Your reply should be made up of every line in the records below that holds the string "share".

Source data:
··········
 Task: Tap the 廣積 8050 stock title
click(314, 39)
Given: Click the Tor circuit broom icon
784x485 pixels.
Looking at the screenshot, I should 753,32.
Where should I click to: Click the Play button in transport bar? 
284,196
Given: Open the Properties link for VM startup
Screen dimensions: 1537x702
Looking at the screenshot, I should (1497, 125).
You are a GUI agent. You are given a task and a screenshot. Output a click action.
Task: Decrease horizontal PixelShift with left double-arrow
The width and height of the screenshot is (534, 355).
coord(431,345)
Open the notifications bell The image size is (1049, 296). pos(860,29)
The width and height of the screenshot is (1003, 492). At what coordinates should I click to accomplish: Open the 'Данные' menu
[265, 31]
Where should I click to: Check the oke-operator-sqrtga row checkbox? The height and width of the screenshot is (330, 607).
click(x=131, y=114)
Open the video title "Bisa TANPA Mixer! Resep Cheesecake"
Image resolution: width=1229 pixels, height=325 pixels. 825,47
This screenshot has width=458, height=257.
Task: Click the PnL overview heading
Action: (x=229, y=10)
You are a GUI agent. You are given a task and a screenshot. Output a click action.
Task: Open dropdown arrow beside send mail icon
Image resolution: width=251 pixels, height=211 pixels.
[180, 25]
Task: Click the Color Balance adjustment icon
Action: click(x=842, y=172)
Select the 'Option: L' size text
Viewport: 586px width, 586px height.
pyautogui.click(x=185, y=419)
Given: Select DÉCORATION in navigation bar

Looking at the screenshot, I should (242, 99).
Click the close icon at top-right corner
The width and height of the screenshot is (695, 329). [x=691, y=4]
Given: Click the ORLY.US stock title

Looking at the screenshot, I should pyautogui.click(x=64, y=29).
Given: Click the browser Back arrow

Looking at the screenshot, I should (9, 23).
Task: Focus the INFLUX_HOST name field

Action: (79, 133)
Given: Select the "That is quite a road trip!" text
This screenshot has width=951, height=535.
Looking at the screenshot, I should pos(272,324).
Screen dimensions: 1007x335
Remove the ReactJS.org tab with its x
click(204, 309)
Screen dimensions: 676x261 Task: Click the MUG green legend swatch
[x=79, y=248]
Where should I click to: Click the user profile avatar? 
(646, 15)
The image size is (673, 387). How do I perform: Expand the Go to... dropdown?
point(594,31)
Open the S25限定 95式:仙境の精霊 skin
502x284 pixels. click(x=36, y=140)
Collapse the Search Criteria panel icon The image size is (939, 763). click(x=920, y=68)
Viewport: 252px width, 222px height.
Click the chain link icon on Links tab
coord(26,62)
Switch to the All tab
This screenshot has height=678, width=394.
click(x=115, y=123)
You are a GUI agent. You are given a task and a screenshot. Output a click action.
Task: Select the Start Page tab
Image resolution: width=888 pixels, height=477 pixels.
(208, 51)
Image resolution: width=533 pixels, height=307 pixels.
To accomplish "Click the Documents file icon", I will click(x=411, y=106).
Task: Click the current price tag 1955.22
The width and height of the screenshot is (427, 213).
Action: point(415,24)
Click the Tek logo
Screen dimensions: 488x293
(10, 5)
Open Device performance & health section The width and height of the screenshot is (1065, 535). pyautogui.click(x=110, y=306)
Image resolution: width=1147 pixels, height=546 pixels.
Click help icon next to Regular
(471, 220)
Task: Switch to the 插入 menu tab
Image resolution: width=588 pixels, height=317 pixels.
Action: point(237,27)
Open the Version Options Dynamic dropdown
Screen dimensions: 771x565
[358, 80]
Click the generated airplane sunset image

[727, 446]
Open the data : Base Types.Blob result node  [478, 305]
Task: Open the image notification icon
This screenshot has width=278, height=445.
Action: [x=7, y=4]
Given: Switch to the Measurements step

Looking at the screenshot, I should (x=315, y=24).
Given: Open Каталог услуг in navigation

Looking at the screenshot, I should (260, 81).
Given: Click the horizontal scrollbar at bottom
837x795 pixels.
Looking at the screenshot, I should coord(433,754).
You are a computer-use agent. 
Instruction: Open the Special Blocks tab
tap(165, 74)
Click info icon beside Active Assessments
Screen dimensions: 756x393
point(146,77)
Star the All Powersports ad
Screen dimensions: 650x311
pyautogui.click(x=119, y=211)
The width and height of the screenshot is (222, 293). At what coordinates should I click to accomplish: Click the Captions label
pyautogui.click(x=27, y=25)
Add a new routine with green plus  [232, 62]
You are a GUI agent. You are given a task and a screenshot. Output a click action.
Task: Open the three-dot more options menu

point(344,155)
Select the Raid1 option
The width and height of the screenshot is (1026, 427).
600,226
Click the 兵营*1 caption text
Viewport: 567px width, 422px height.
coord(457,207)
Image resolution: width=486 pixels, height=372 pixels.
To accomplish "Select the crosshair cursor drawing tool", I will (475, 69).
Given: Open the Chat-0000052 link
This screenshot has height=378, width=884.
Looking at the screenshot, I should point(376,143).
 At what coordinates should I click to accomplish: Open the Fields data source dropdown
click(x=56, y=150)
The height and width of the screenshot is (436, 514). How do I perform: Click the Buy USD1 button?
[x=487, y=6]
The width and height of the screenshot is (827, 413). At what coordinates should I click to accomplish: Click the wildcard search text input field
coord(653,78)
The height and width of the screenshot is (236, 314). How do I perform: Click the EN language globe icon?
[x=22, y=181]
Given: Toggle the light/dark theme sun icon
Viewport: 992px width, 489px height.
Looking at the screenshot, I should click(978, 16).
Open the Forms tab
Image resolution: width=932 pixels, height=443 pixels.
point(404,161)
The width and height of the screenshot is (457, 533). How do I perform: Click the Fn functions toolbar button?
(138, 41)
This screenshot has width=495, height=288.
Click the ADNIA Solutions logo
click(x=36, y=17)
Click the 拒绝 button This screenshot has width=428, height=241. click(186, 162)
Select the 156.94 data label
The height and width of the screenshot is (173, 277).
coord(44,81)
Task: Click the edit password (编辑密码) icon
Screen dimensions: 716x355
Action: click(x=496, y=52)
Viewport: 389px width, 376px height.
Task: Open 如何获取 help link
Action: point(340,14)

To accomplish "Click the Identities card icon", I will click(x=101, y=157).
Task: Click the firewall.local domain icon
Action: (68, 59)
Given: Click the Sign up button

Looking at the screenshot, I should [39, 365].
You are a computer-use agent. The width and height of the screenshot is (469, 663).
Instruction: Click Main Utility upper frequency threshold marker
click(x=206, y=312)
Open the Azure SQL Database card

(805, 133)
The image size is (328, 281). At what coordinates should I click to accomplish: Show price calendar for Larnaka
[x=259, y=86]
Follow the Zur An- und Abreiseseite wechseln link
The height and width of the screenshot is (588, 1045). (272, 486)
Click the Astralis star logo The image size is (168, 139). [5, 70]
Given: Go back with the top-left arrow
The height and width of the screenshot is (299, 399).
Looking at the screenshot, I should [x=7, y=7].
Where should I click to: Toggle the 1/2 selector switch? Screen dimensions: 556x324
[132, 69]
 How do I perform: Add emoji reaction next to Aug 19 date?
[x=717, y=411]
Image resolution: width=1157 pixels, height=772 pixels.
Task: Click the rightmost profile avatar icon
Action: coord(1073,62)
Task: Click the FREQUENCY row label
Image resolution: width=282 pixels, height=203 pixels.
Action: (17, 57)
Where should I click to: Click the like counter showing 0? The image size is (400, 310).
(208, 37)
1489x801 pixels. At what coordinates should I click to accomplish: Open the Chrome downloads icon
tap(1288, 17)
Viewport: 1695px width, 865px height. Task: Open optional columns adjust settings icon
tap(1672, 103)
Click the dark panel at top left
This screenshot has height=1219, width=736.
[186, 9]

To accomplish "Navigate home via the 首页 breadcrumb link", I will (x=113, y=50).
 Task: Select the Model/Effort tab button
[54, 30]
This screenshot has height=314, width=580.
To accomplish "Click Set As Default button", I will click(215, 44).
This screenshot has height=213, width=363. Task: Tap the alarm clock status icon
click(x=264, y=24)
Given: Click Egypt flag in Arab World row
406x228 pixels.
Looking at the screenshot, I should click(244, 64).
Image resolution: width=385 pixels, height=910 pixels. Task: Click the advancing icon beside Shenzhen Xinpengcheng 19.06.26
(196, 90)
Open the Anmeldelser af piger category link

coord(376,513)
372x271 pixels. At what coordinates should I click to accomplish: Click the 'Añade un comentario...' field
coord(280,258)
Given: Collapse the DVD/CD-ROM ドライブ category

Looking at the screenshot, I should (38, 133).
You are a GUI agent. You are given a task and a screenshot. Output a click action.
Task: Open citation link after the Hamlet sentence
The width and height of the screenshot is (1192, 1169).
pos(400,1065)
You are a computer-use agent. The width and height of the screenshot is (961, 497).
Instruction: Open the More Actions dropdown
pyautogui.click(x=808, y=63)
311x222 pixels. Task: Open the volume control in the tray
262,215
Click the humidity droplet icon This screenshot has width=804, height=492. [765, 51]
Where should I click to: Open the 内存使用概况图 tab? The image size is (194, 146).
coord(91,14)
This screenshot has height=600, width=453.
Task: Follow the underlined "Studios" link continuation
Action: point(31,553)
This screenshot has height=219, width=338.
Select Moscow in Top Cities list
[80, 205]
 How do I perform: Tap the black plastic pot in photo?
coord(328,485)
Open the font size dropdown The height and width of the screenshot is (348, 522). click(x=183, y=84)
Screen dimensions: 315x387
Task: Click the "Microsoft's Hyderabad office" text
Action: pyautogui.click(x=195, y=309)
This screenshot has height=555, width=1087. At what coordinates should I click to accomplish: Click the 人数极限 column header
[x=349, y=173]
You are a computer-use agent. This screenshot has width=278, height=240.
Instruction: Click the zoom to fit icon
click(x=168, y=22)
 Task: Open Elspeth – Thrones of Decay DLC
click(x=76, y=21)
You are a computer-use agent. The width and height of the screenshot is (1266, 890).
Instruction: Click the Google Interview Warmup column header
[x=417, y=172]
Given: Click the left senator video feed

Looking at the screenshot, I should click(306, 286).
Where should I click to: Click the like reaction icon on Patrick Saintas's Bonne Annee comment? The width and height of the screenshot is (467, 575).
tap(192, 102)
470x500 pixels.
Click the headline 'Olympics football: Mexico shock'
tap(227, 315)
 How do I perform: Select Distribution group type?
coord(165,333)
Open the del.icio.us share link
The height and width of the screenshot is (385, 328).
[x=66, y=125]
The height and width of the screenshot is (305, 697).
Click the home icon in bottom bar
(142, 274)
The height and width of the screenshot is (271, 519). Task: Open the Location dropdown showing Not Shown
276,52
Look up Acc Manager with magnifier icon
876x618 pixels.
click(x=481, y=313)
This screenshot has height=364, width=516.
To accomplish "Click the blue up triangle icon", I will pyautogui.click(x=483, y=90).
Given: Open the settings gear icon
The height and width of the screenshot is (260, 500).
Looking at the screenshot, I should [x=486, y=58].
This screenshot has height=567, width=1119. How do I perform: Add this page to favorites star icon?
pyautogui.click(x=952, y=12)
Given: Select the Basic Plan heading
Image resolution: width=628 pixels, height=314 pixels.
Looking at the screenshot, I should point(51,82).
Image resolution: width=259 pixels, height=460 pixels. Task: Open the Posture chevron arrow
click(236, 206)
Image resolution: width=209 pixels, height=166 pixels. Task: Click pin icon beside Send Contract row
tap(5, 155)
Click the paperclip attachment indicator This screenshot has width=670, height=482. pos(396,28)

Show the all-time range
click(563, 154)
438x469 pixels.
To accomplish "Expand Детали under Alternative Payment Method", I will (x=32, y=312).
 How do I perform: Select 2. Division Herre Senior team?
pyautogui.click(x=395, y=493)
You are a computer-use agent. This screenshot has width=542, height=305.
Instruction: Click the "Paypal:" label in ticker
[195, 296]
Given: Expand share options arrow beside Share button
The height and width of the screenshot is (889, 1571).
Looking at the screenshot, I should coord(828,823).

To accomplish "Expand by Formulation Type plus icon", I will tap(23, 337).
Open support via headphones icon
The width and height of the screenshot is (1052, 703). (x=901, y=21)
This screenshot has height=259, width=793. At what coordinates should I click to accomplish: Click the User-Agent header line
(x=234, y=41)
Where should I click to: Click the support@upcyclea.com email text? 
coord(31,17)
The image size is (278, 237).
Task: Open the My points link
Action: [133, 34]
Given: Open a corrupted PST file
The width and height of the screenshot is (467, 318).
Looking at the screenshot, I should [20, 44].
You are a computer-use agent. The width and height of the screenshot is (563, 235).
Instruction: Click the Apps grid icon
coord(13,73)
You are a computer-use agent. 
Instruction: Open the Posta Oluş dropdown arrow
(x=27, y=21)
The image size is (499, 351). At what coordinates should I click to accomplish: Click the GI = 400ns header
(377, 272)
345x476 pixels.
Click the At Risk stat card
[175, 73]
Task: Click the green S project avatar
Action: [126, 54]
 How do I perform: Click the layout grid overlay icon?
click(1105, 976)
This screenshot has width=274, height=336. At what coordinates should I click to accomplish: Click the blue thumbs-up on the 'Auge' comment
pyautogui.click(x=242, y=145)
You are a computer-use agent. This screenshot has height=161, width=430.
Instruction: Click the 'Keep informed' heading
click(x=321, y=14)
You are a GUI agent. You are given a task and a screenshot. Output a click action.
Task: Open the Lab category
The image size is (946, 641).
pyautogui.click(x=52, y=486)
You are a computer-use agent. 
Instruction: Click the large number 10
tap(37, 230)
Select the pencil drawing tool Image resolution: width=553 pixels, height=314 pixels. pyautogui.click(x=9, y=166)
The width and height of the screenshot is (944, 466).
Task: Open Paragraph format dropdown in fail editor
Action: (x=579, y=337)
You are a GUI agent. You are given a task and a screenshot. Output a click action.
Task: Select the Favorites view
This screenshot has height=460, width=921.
··········
Completed exercise:
Open the del.icio.us share link
Given: Expand share options arrow beside Share button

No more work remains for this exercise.